L'Etat d'urgence et la protection des droits et libertés
Par Ninoka • 31 Août 2018 • 3 673 Mots (15 Pages) • 677 Vues
...
On n’est pas non plus dans un régime quasi dictatorial prévu à l’article 16 de la Constitution, qui permet au Président de la République de disposer de la totalité des pouvoirs.
Par ailleurs, c’est aussi la loi dans son article 2 qui précise que l’Etat d’Urgence est déclaré par un décret qui devra déterminer son champ d’application géographique et que au delà de 12 jours la prorogation de l’Etat d’Urgence ne peut être autorisée que par la loi. En outre, l’Assemblée Nationale et le Sénat doivent être informés sans délai des mesures prises par le Gouvernement pendant l’Etat d’Urgence.
En l’espèce, l’Etat d’Urgence a été pris par décret le 14 Novembre 2015, suite aux attentats de Paris du Bataclan, et au delà de 12 jours il a été prorogé pour une durée de 3 mois par la loi du 20 Novembre 2015 votée à la quasi unanimité, puis il a fait l’objet de plusieurs prorogations par le législateur, la dernière datant de Décembre 2016 qui le prolonge jusqu’en Juillet 2017. En effet, le Gouvernement rappelle que la menace terroriste est toujours présente au plus haut niveau sur le territoire français, et que la presse se fait l’écho tous les jours de projets d’attentat déjoués grâce aux mesures permises par l’Etat d’Urgence.
B) Des pouvoirs encadrés concernant la nature des mesures de police administrative
Les pouvoirs dont disposent les autorités de police administrative sont considérables, et les atteintes sont réelles. Tout d’abord, l’Etat d’Urgence donne au préfet le pouvoir d’interdire la circulation des personnes ou véhicules dans les lieux et aux heures fixées par arrêté. Le préfet peut également instituer des zones où le séjour des personnes est réglementé. Il peut interdire le séjour à toute personne cherchant à entraver l’action des pouvoirs publics.
Le ministre de l’intérieur peut adopter d’autres mesures supplémentaires. Il peut prononcer des assignations à résidence. La loi de 1955 prévoyait que ces assignations à résidence étaient applicables à toute personne dont l’activité s’avère dangereuse pour la sécurité et l’ordre public. La loi du 20 Novembre 2015 a modifié l’assignation à résidence qui concerne maintenant toute personne à l’égard de laquelle il existe des raisons sérieuses de penser que son comportement constitue une menace pour la sécurité et l’ordre public.
De plus, la loi du 20 Novembre 2015 énonce que le ministre de l’intérieur peut prescrire aux assignés à résidence une obligation de se présentent aux services de police, cette obligation peut aller jusqu’à 3 présentations par jour. Il peut être interdit à l’assigné à résidence d’entrer en contact avec des personnes soupçonnées de préparer des actes portant atteinte à l’ordre public. Le port du bracelet électronique peut également être possible.

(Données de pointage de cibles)
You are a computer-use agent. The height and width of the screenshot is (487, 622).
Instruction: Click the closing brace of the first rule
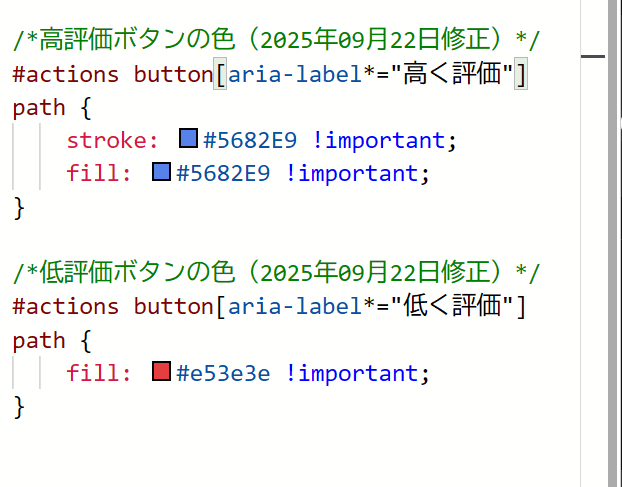pos(18,206)
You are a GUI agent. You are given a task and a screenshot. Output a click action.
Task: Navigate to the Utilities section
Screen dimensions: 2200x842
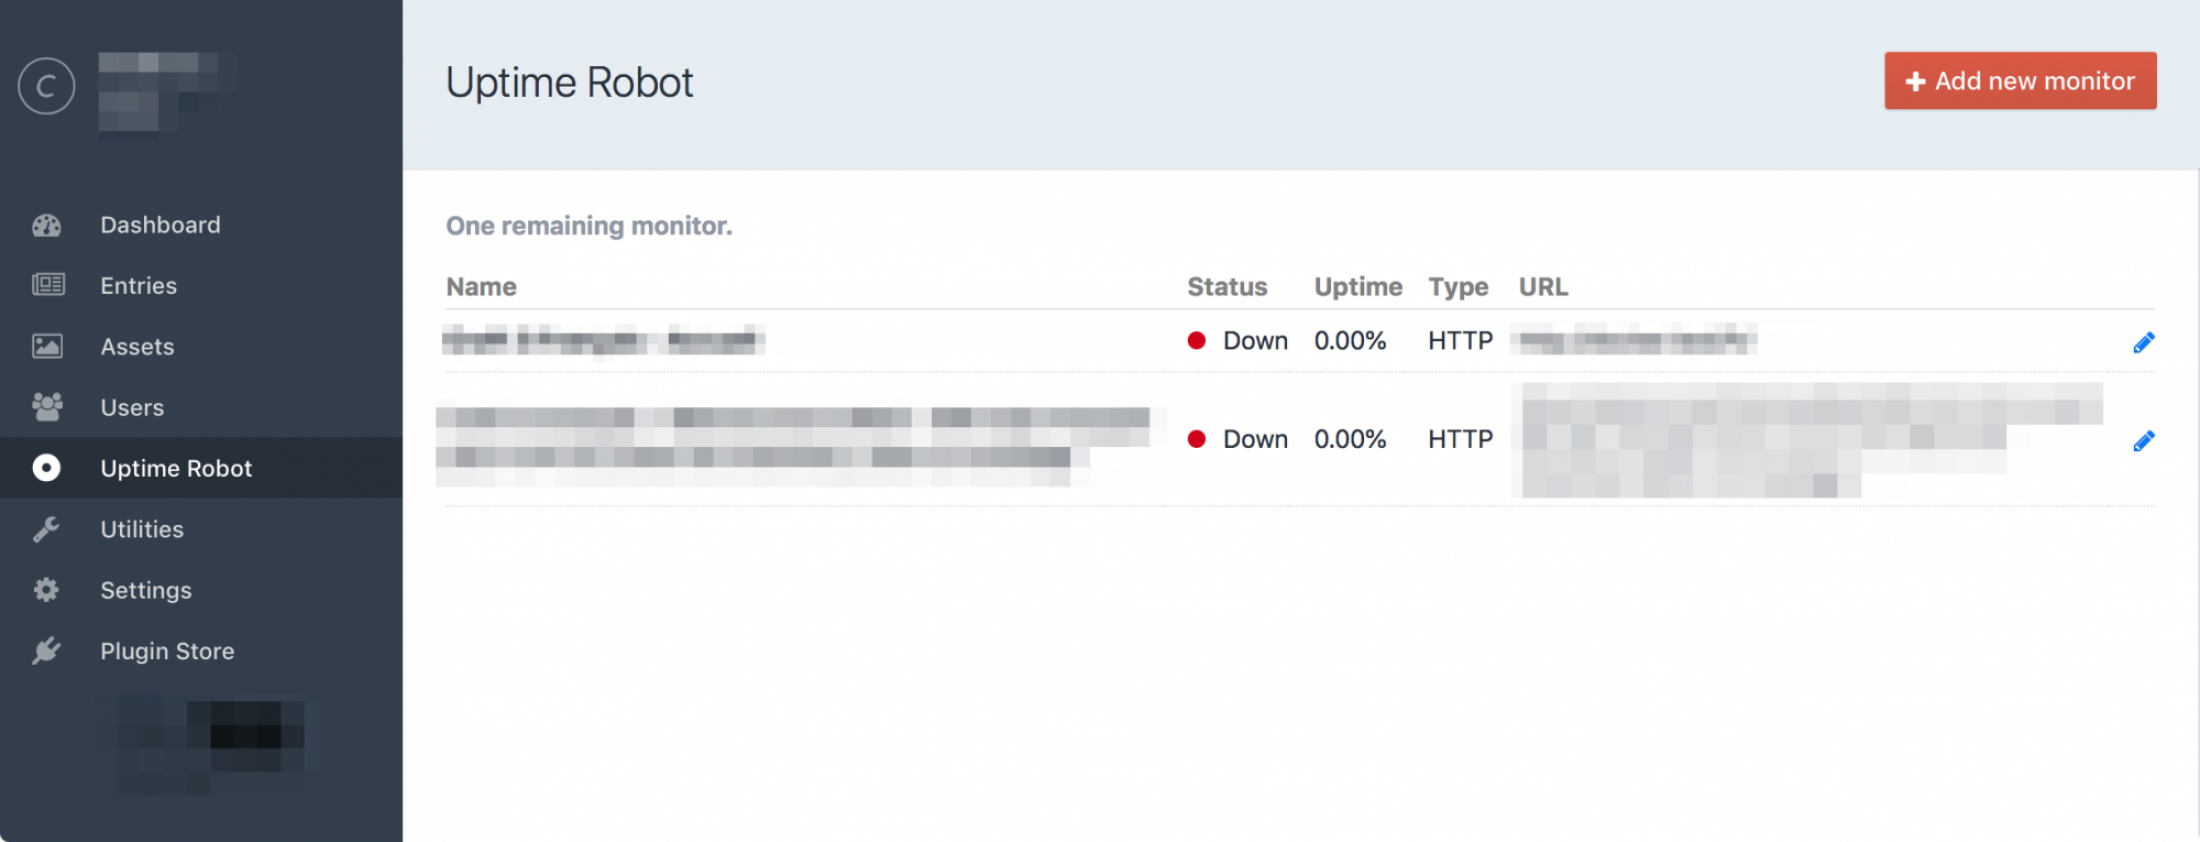[141, 529]
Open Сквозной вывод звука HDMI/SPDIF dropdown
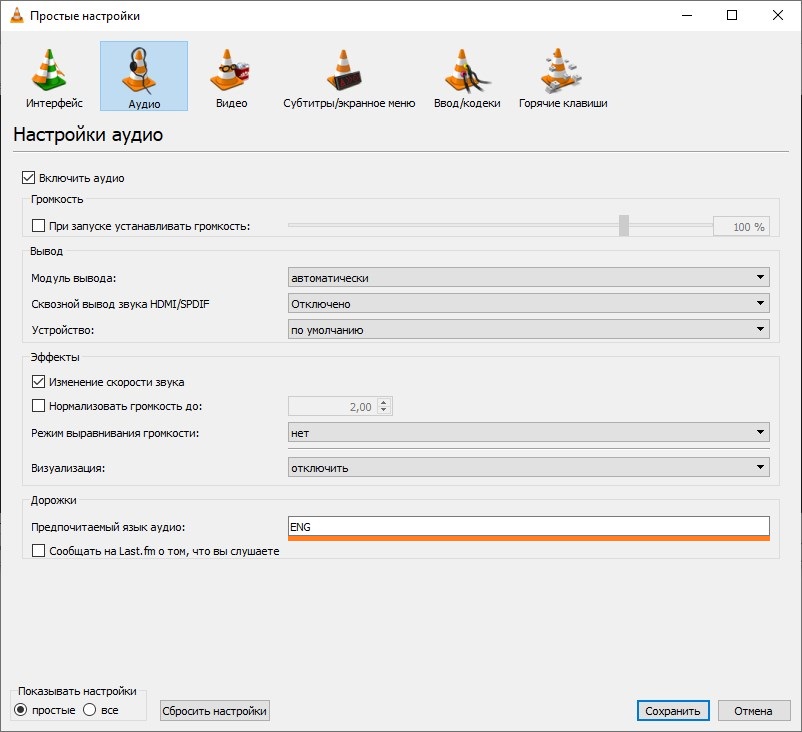This screenshot has height=732, width=802. pos(528,304)
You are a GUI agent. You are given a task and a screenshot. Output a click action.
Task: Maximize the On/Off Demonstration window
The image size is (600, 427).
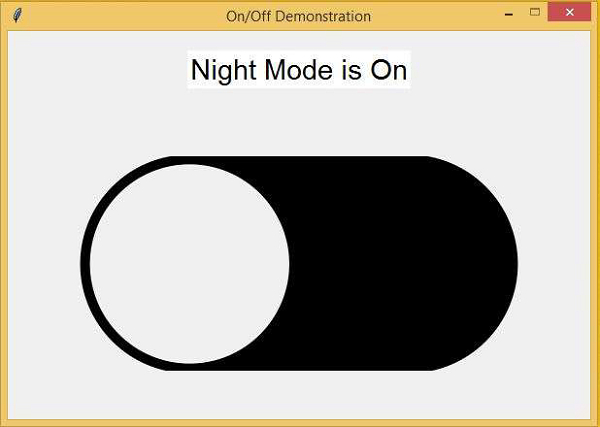pos(535,15)
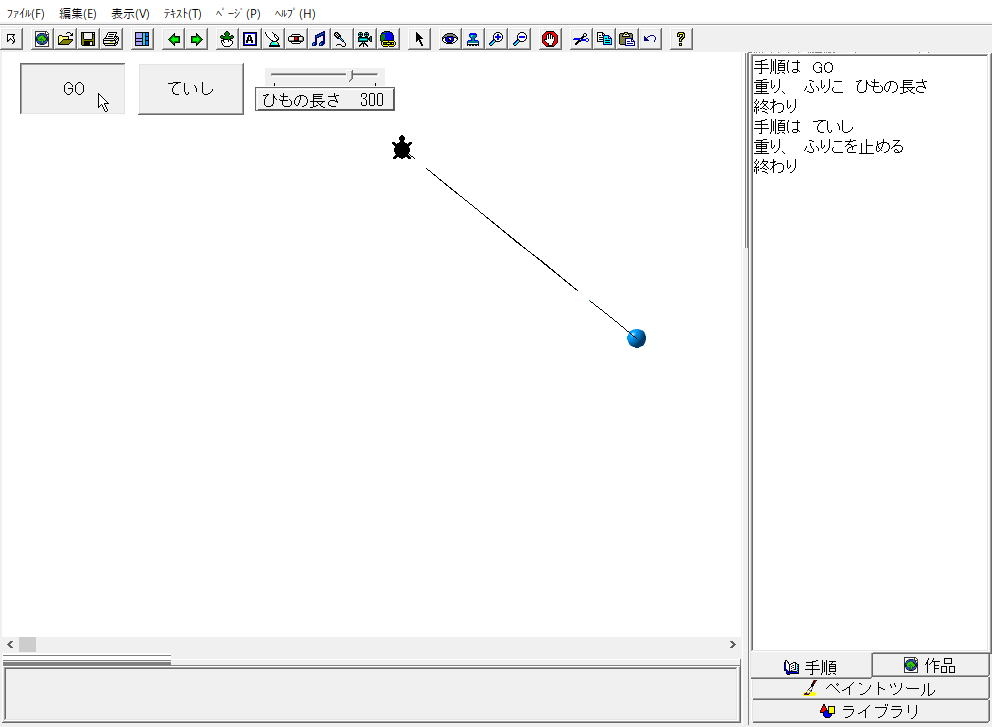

## [CONSIGNE]
Traduisez en anglais, s'il vous plaît, cette phrase du texte sur l'état d'urgence : « Le préfet peut également instituer des zones où le séjour des personnes est réglementé. »

## [CORRIGÉ]
The prefect may also establish zones where people's stay is regulated.